Cuando se cumplieron los días de su purificación, según la ley de Moisés, lo llevaron a Jerusalén para presentarlo al Señor, de acuerdo con lo escrito en la ley del Señor: «Todo varón primogénito será consagrado al Señor», y para entregar la oblación, como dice la ley del Señor: «un par de tórtolas o dos pichones».

Había entonces en Jerusalén un hombre llamado Simeón, hombre justo y piadoso, que aguardaba el consuelo de Israel; y el Espíritu Santo estaba con él. Le había sido revelado por el Espíritu Santo que no vería la muerte antes de ver al Mesías del Señor. Impulsado por el Espíritu, fue al templo. Y cuando entraban con el niño Jesús sus padres para cumplir con él lo acostumbrado según la ley, Simeón lo tomó en brazos y bendijo a Dios diciendo: «Ahora, Señor, según tu promesa, puedes dejar a tu siervo irse en paz. Porque mis ojos han visto a tu Salvador, a quien has presentado ante todos los pueblos: luz para alumbrar a las naciones y gloria de tu pueblo Israel».

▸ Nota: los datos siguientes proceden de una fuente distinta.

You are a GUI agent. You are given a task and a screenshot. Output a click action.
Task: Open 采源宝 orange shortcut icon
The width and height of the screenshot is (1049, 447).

Su padre y su madre estaban admirados por lo que se decía del niño. Simeón los bendijo y dijo a María, su madre: «Este ha sido puesto para que muchos en Israel caigan y se levanten; y será como un signo de contradicción -y a ti misma una espada te traspasará el alma-, para que se pongan de manifiesto los pensamientos de muchos corazones».

Comentario

Luz para alumbrar a las naciones

El relato de la presentación aparece en la octava de Navidad como un quicio en el que se dobla la historia. Un signo más que evidente del Mesías que ha venido a su pueblo, Israel. El evangelista subraya que la acción de José y María presentando al Niño en el templo se hace en cumplimiento de la ley de Moisés, de la Antigua Alianza que Jesús ha venido a renovar dando cumplimiento a la Escritura. Esa charnela, una bisagra de la historia podríamos decir, queda acentuada convenientemente con la oración de alabanza espontánea en labios de Simeón, del que Lucas nos señala que el Espíritu Santo estaba con él y, podemos deducir, le sugiere lo que tiene que decir. Es el «Nunc dimittis» por las palabras con que comienza la plegaria que cerra la Iglesia universal en la hora de Completas, al final de la jornada, cuando se impone el silencio de la noche y los cuerpos van a descansar. Simeón proclama su felicidad por ver cumplidas las profecías: en efecto, en ese niño que sus padres presentan en el templo ve claramente al Salvador de su pueblo, Israel. Esto supone una asunción radical de la condición de Mesías de Jesús de Nazaret. El episodio se completa con otra profecía que el propio Simeón hace a María, su madre: le está anunciando los siete dolores que como una espada le traspasarán el corazón cuando su hijo sea enarbolado ante el mundo subido al leño redentor de la cruz.  Entonces se verá con más fuerza que es luz para alumbrar a las naciones, iluminando el camino de la salvación de los hombres.